Spotlight: Chipped Edges Crumble / A Criss-Crossed Sky
Chipped Edges Crumble
In summer, Gram lazily waves at me with the flyswatter while Gramp chain-smokes Swisher Sweets in his underwear, wrestling always playing on the heavy wooden-entombed TV. Even the flies are hot, buzzing in wide erratic circles around the trash, full of green and beige scooped cantaloupe rinds. I feel like Gram’s china, cornflower blue and fragile, a chipped edge turned toward the back of the hutch, dusted only when company calls. Outside, there is a small breeze, and the thick concrete step is warm and welcome on my rear. I cross and uncross my legs, pick at my funky toenail, wonder where my cousin is, and watch the road where nothing ever happens, the sidewalk that ends in a crumble before the faded stop sign.
A Criss-Crossed Sky
We wanted a criss-crossed sky. Unpronounceable food. Premium toilet paper. So we moved to the city, where bustle became background hum. We gaped at personal ads in indie lit zines (free at all 87 coffeehouses, with a Moroccan yerba mate), dangled hamachi crudo and kosho ponzu over each others’ open mouths, then made love on a jutty-metal mattress above hardwood floors, college kids planking on the fence outside our poo-speckled windows. Rave-dancing cockroaches in the kitchen, my jacked wallet and laptop, a triple homicide two blocks away wore us thinner than my faded 1994 flannel, resurrected for this fine young city.
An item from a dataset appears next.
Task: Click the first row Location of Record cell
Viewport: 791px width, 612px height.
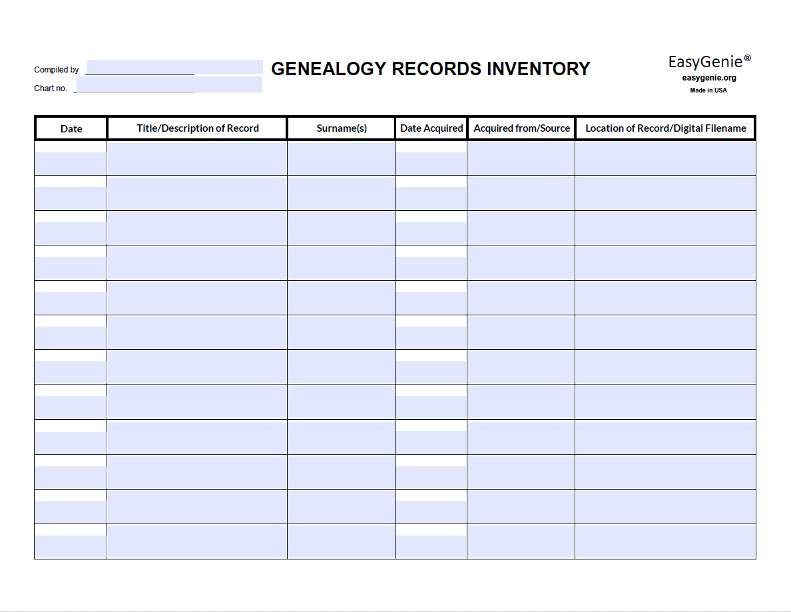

We stopped eating and sexing. You busted the kitchen door like cops, flashlight cocked, crushed roaches by the shoeful. It was my goddamn shoe. You screamed about mixed kale and arugula, because ‘[I] should damn well know how [you] hate arugula, by this point.’ You scrubbed the shit from our glass until your knuckleskin cracked and bled into soapy streaks. Not even the pedicab drivers hipstering or the homeless men humpbacking could cheer you. Finally, we were dairy and gluten-free, non-GMO, all organic, no hormones, additives, or irradiation, no artificial flavors, fertilizers, preservatives, pesticides, or colors. But, at the end, only air on our plates. And we couldn’t even see the fucking sky.